__Items__.
----
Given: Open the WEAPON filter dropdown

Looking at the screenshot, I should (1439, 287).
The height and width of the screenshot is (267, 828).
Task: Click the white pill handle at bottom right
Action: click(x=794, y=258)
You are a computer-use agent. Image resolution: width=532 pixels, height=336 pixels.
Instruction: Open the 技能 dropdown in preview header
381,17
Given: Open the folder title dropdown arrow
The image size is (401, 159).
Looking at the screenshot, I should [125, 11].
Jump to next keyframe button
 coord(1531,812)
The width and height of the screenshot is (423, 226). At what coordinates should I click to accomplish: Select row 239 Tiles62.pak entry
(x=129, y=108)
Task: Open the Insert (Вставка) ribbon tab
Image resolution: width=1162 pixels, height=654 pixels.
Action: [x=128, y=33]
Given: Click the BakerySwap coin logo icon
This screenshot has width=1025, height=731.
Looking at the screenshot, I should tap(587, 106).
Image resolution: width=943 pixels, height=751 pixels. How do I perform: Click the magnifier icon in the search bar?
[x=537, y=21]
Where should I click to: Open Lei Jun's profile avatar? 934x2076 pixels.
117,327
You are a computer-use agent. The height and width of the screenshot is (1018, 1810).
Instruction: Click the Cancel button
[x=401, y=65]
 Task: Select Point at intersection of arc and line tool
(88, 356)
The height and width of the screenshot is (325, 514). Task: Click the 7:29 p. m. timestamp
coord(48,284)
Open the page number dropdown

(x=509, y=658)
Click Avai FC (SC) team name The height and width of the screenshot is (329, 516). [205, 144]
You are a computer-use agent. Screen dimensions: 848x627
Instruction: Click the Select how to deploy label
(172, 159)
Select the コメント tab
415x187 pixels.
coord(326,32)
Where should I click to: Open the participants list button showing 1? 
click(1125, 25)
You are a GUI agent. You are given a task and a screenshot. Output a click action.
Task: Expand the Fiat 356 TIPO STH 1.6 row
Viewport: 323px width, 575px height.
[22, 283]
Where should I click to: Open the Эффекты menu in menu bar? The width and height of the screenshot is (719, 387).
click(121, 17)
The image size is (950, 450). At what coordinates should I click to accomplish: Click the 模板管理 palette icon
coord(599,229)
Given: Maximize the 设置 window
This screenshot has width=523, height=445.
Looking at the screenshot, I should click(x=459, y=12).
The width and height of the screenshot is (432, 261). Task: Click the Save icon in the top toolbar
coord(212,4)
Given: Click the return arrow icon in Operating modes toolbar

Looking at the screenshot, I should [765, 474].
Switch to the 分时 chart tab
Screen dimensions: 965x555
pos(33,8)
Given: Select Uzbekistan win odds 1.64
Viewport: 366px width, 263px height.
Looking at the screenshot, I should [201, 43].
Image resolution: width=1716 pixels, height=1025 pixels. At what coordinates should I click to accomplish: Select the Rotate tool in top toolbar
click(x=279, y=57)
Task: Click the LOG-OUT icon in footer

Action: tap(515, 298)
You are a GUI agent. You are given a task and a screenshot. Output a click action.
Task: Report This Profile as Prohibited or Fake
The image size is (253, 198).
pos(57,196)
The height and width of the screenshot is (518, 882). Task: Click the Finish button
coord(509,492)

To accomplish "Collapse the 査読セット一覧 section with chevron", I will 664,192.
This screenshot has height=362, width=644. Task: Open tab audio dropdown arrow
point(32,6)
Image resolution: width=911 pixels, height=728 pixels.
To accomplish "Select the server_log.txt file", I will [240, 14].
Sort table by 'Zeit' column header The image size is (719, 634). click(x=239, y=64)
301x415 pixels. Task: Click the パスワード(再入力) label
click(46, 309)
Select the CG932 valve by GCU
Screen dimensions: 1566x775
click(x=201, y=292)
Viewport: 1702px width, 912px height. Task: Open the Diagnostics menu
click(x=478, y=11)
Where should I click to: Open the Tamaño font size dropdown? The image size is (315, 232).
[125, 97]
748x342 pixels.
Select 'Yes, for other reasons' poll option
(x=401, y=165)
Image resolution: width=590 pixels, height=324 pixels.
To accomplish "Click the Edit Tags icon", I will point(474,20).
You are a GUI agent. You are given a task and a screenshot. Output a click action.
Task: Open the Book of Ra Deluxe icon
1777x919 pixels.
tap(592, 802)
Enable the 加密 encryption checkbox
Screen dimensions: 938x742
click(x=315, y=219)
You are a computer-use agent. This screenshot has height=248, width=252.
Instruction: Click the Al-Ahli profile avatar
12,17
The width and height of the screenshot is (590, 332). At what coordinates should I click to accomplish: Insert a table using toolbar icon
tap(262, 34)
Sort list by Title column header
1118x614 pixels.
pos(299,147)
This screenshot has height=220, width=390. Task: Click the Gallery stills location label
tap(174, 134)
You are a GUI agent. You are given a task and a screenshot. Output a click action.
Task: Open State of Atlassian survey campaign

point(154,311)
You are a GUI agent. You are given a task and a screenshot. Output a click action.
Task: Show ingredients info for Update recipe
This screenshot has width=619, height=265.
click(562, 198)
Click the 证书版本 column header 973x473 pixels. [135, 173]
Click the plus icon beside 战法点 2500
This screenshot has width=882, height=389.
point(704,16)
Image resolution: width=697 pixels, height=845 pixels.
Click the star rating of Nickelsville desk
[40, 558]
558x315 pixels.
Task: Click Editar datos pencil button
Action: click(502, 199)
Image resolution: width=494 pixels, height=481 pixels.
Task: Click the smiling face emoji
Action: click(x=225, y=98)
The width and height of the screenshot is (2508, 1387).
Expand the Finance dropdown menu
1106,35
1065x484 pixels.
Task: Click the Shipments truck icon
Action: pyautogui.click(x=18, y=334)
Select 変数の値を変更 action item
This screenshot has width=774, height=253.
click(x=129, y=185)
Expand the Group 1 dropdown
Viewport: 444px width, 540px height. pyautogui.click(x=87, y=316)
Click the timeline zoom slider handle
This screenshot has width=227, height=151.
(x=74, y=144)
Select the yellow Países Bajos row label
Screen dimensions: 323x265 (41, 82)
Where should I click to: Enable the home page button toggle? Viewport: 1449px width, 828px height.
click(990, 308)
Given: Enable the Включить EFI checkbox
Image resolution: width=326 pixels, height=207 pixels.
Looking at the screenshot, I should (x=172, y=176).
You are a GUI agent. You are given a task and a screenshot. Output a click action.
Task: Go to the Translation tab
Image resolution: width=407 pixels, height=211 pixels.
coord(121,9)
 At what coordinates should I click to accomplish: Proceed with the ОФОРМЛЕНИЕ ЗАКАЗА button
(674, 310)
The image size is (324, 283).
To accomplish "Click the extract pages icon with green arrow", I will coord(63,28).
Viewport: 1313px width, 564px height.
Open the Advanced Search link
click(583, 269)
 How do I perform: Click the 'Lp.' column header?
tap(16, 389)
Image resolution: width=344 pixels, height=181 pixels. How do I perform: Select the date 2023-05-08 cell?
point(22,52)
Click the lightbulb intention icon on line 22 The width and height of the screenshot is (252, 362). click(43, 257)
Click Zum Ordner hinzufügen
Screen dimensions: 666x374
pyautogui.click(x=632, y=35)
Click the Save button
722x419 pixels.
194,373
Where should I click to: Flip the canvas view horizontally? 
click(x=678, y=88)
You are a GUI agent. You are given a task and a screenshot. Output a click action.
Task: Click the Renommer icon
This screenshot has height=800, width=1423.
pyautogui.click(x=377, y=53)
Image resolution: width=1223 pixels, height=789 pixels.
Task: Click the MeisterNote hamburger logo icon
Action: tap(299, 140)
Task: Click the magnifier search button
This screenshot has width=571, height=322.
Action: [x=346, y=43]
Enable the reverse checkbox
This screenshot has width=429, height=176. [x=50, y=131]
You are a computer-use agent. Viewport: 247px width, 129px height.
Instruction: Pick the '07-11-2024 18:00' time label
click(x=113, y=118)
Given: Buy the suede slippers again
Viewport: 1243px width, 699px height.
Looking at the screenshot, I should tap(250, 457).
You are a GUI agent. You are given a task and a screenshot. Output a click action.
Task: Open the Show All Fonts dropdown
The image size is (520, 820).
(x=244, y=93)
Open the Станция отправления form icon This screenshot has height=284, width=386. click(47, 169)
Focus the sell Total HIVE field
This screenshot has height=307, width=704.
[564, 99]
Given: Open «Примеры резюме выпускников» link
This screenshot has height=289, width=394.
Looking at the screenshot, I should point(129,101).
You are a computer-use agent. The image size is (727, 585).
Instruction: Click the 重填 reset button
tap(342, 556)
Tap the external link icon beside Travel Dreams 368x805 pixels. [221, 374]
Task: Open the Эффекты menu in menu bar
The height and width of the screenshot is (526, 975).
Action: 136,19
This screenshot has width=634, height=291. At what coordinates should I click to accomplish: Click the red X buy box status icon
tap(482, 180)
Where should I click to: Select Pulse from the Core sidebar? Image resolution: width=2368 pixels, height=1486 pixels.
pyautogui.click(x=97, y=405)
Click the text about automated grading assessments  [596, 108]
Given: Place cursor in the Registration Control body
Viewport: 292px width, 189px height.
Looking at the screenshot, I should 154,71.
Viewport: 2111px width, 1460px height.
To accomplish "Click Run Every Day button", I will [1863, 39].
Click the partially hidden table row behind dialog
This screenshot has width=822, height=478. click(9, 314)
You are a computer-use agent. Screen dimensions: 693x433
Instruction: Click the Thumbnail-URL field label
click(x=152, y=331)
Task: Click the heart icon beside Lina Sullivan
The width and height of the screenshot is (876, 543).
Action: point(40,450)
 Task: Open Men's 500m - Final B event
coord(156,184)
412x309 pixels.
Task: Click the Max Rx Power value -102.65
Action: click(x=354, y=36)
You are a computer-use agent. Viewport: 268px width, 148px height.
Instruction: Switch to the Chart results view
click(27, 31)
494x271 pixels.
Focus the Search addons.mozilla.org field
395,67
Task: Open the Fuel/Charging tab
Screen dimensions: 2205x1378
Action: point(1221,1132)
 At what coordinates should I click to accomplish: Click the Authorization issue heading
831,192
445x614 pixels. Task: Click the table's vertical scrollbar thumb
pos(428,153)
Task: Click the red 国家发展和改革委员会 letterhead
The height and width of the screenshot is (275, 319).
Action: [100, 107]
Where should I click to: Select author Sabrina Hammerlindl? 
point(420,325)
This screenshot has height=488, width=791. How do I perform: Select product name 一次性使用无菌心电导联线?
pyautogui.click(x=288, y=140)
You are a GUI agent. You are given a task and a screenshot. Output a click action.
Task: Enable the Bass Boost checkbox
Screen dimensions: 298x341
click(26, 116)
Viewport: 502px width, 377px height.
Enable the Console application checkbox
----
__Problem statement__.
List every line of the records above that contains the string "avatar", copying each line in full. Only matches with the same uppercase and lowercase letters count.

__Solution to the exercise__.
Where should I click to: Open Lei Jun's profile avatar? 934x2076 pixels.
Instruction: Click the Al-Ahli profile avatar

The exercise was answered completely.